*TASK TO CARRY OUT*
Can you continue the biography of Horace Henry Powers, starting right after its last sentence?

*EXTRACTED TEXT*
....

Horace Henry Powers (May 29, 1835 – December 8, 1913) was an American lawyer, judge and politician. He was most notable for his service as an Associate Justice of the Vermont Supreme Court and a U.S. Representative from Vermont (1891-1901).

A native of Morristown, Vermont , Powers received bachelor's (1855) and master's (1858) degrees from the University of Vermont, studied law, and became an attorney in first in Hyde Park before later returning to Morristown. Powers became active in politics as a Republican, and served in the Vermont House of Representatives (1858-1859), as  State's Attorney of Lamoille County, Vermont (1861-1862), and the Vermont Senate (1872-1874). Powers returned to the Vermont House in 1874 and was elected to serve as Speaker of the House, but he resigned in order to accept appointment as an associate justice of the Vermont Supreme Court, where he served from 1874 to 1890.

....

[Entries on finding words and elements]
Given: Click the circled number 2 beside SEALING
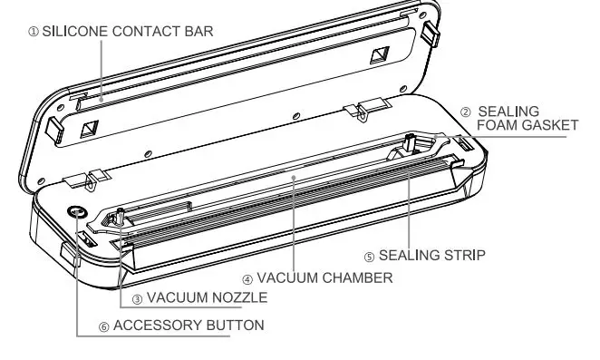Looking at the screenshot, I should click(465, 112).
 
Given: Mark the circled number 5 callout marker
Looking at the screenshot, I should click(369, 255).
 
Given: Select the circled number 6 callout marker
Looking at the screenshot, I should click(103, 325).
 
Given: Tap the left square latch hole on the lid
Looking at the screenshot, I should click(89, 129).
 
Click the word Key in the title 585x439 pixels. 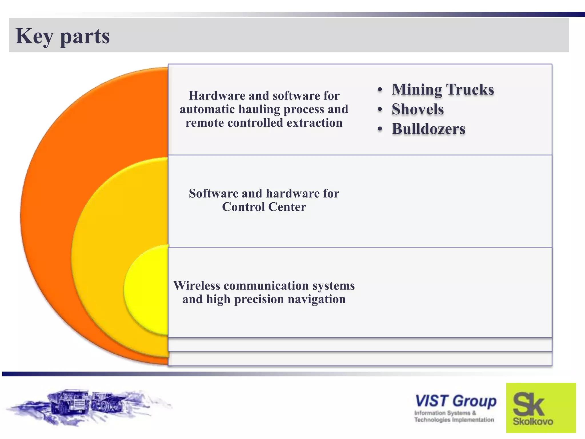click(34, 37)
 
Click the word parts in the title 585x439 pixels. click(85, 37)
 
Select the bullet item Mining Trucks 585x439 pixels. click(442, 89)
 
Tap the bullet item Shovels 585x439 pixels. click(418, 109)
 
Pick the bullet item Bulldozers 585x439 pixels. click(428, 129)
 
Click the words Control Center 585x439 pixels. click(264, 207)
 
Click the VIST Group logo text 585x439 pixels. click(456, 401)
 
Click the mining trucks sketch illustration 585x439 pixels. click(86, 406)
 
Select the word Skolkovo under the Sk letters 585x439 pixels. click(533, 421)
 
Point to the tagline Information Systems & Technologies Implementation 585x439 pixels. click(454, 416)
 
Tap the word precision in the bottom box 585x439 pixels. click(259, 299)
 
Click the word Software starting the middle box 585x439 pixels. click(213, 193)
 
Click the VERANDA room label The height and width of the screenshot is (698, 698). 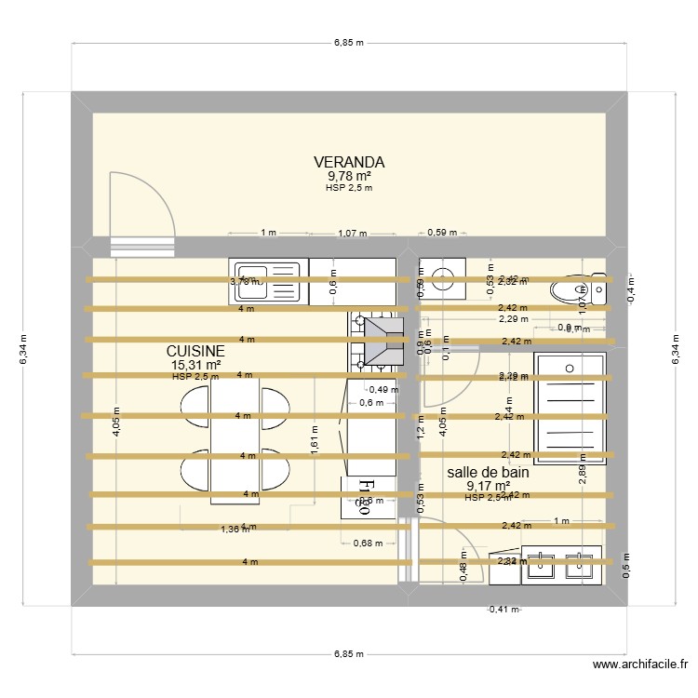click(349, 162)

....

*TASK RESULT*
In 1890, Powers was elected to the United States House of Representatives. He was reelected four times and served from March 4, 1891 to March 3, 1901. During his final three terms, Powers was chairman of the Committee on Pacific Railroads. He was an unsuccessful candidate for renomination in 1900, and resumed practicing law in Morristown.

Powers died in Morristown on December 8, 1913. He was buried at Pleasant View Cemetery in Morristown.

Early life
Powers was born in Morristown, Vermont to Dr. Horace Powers and Love E. Gilman Powers. He graduated from People's Academy, and received a bachelor's degree from the University of Vermont in 1855, where he was initiated into Delta Psi. He earned his master's degree from UVM in 1858. Powers studied law, was admitted to the bar in 1858, and practiced first in Hyde Park, and later in Morristown.

Start of career
He served as a member of the Vermont House of Representatives in 1858. Powers was the Lamoille County State's Attorney in 1861 and 1862.  He served as a member of the council of censors in 1869, and was a member of the State constitutional convention in 1870.

Powers served in the Vermont State Senate in 1872 and 1873.  In 1874, he was again a member of the Vermont House and served as Speaker.

Powers served as an associate justice of the Vermont Supreme Court from December 1874 to December 1890. He was a trustee of the University of Vermont from 1883 until his death in 1913.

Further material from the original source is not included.